Fulkerson enjoyed the
interviews with the police captains and the leaders of the strike; he
equally enjoyed the attempts of the reporters to interview the road
managers, which were so graphically detailed, and with such a fine
feeling for the right use of scare-heads as to have almost the value of
direct expression from them, though it seemed that they had resolutely
refused to speak. He said, at second-hand from the papers, that if the
men behaved themselves and respected the rights of property, they would
have public sympathy with them every time; but just as soon as they began
to interfere with the roads' right to manage their own affairs in their
own way, they must be put down with an iron hand; the phrase "iron hand"
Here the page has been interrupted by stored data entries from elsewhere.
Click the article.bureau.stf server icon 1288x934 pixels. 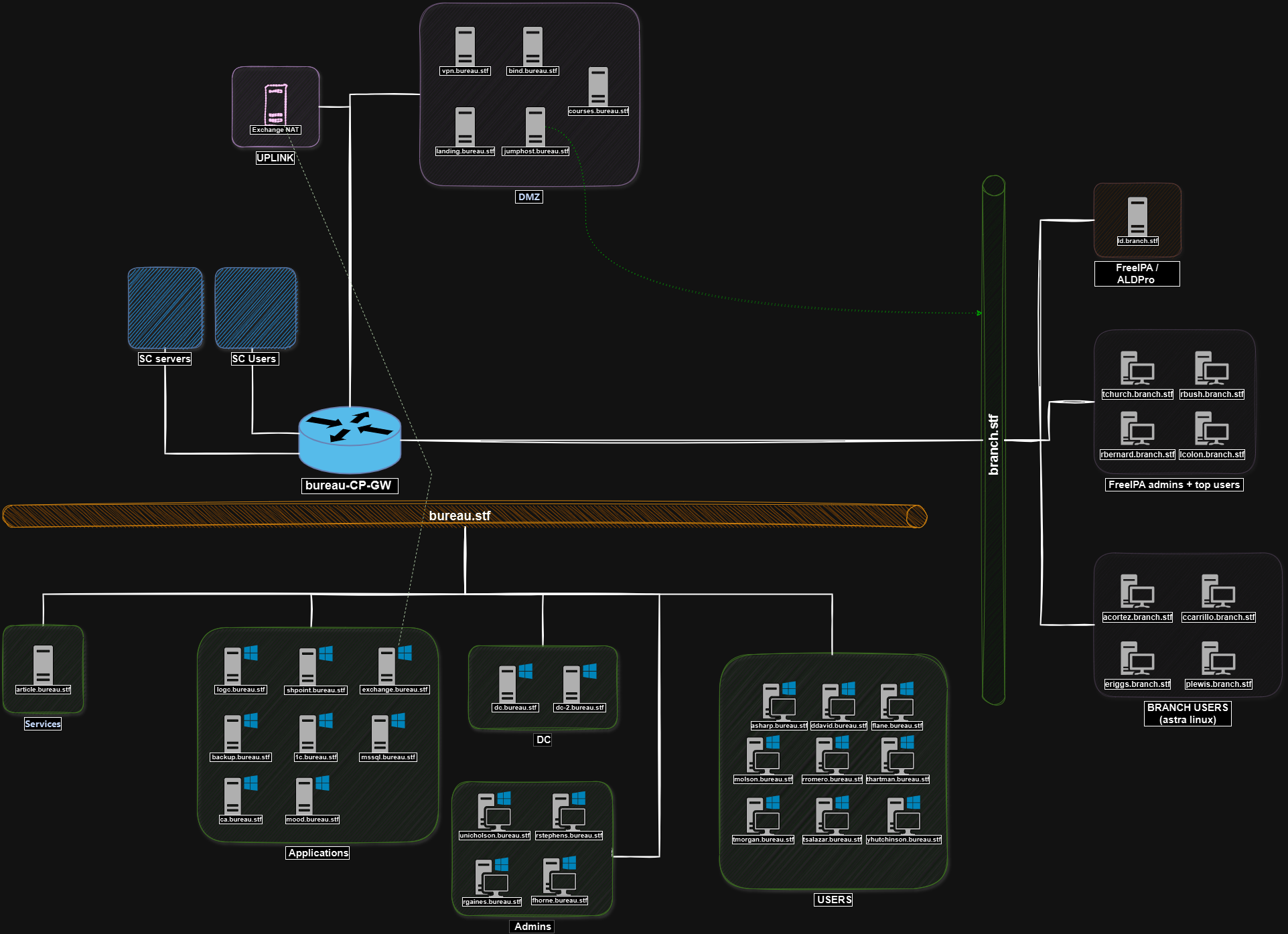(43, 664)
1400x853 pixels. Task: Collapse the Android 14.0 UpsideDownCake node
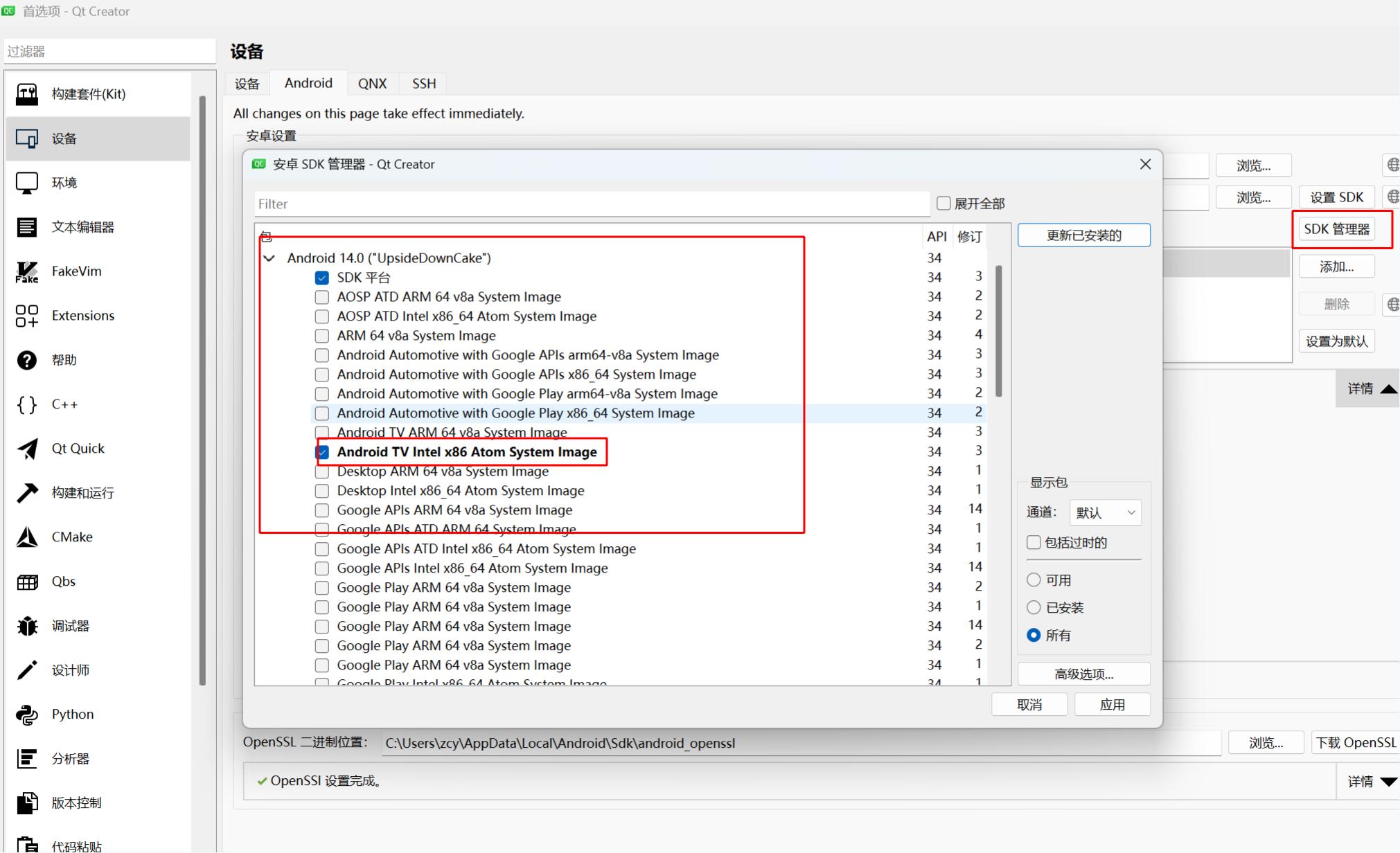(x=269, y=258)
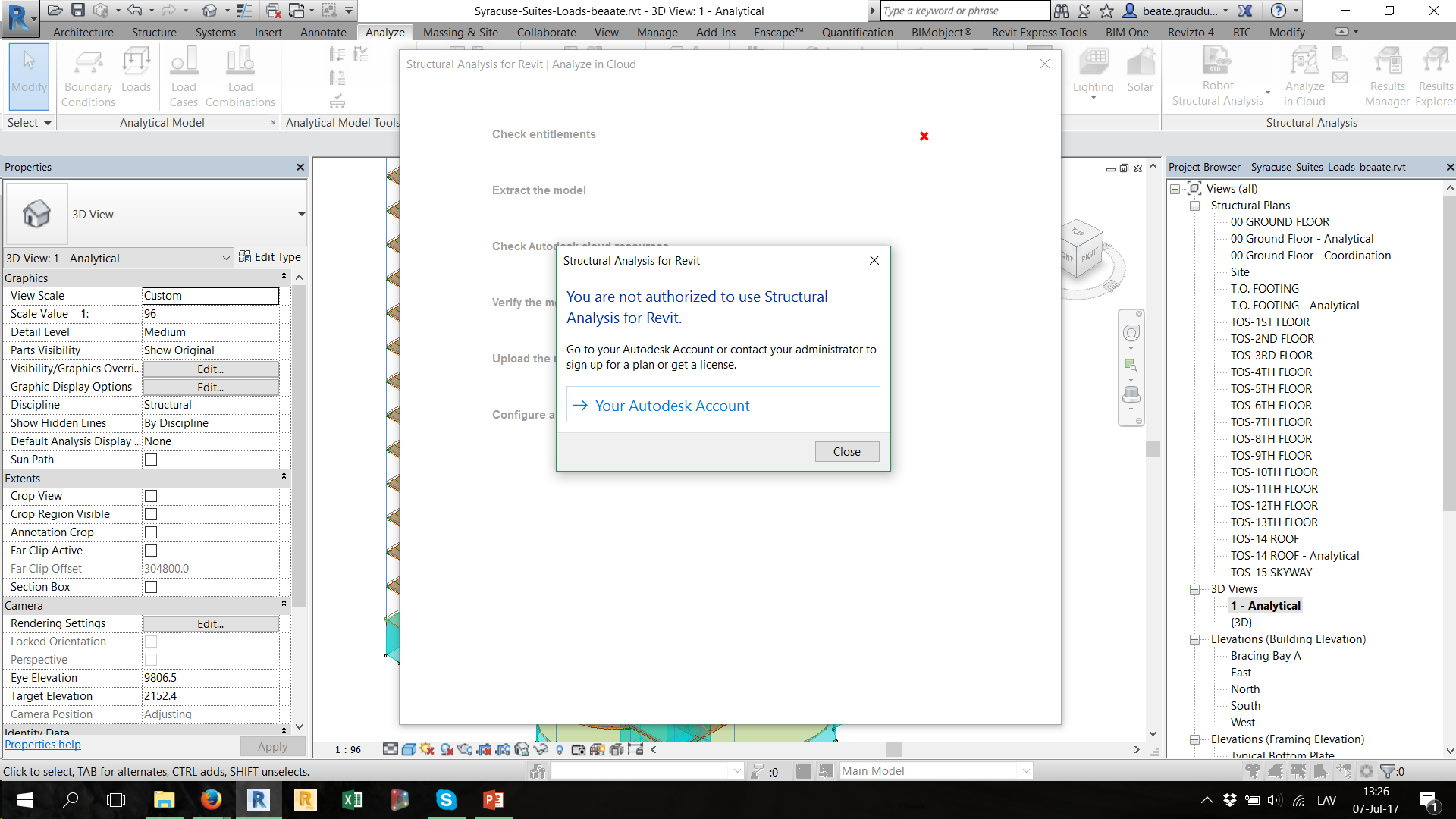Click Your Autodesk Account link
The image size is (1456, 819).
671,405
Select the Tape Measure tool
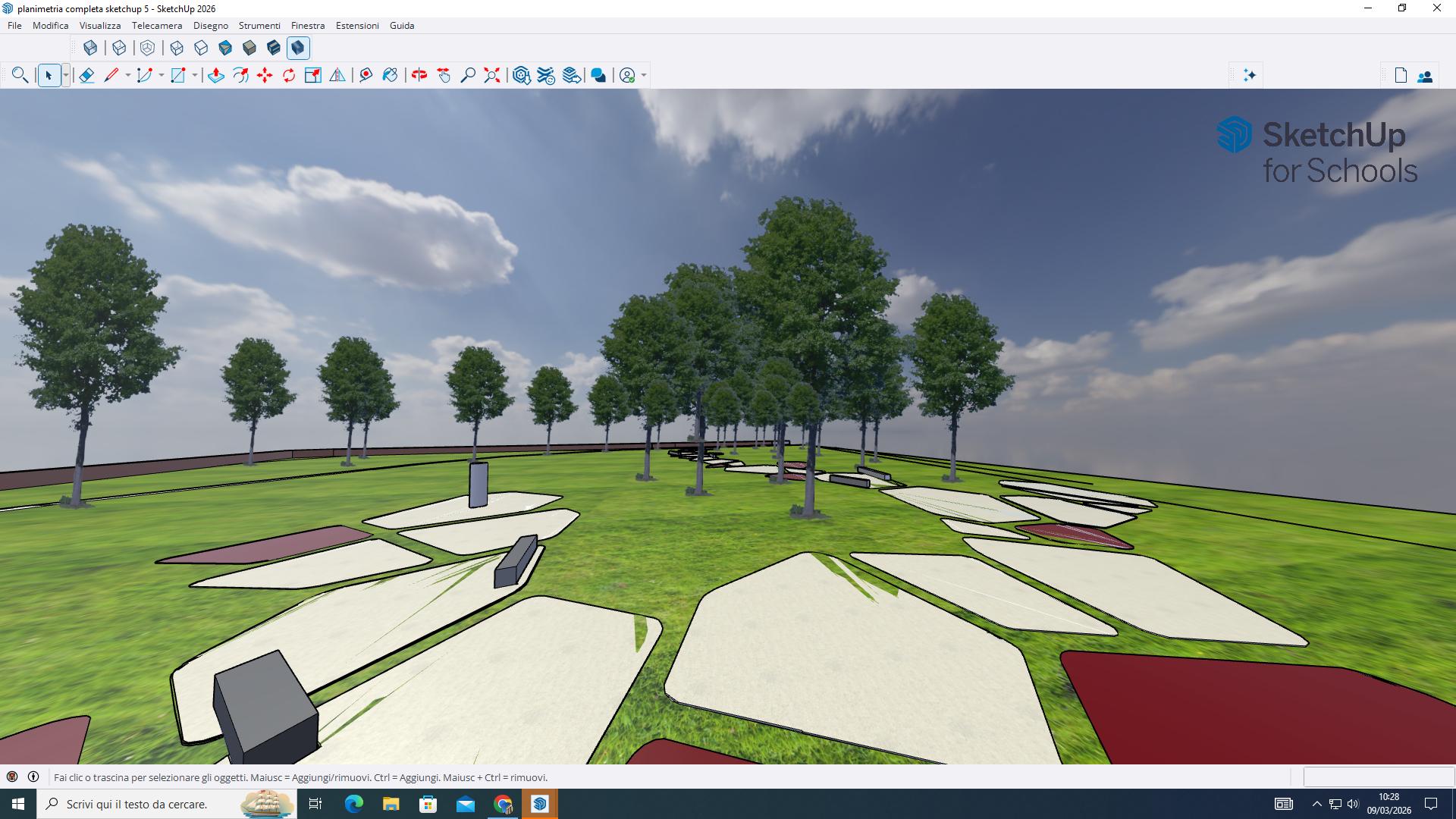Image resolution: width=1456 pixels, height=819 pixels. [366, 75]
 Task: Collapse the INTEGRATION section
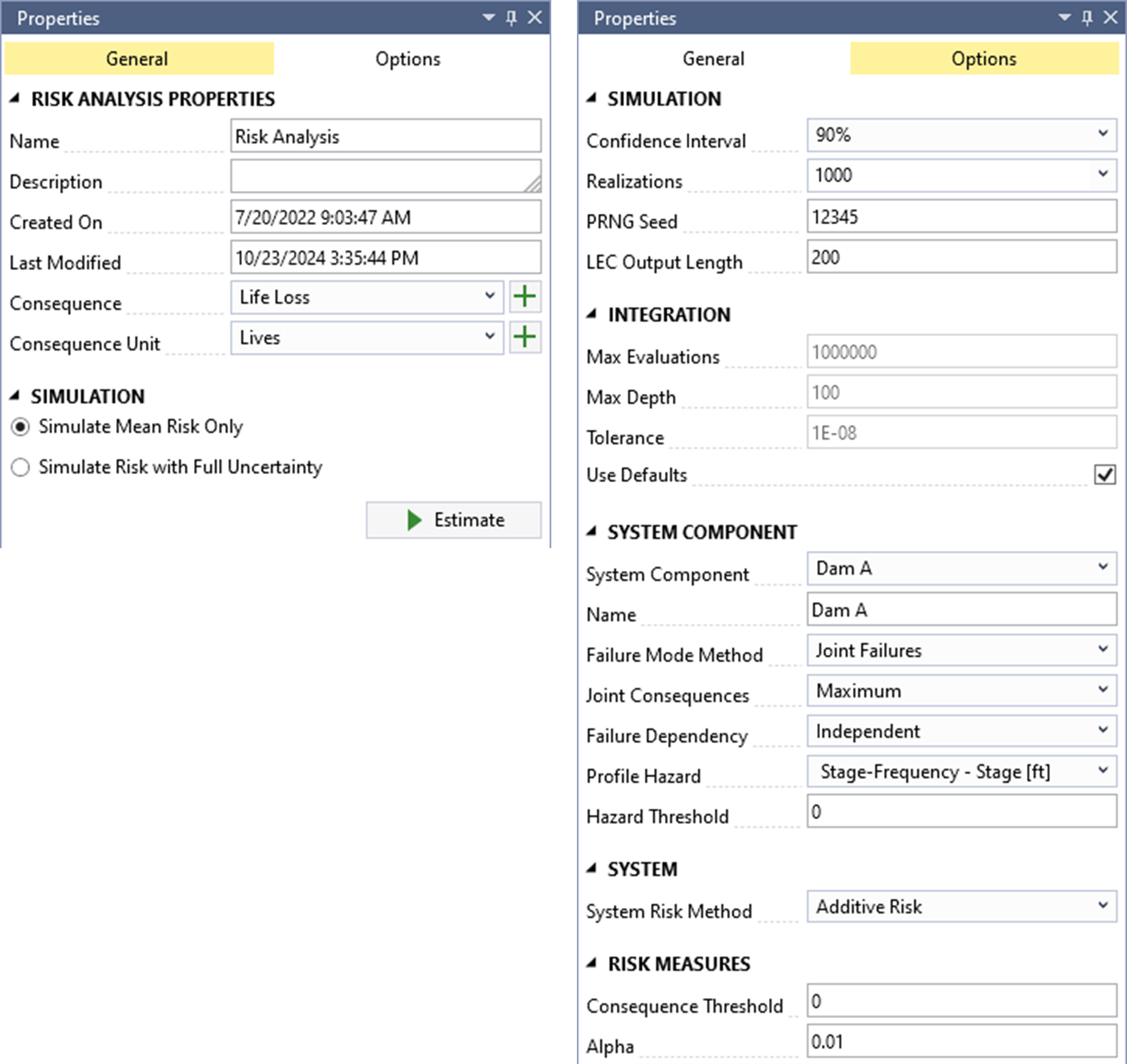pos(591,314)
did Fulkerson almost as much good as if it had never been used before.
News began to come of fighting between the police and the strikers when
the roads tried to move their cars with men imported from Philadelphia,
and then Fulkerson rejoiced at the splendid courage of the police. At the
same time, he believed what the strikers said, and that the trouble was
not made by them, but by gangs of roughs acting without their approval.
In this juncture he was relieved by the arrival of the State Board of
Arbitration, which took up its quarters, with a great many scare-heads,
at one of the principal hotels, and invited the roads and the strikers to
lay the matter in dispute before them; he said that now we should see the
working of the greatest piece of social machinery in modern times.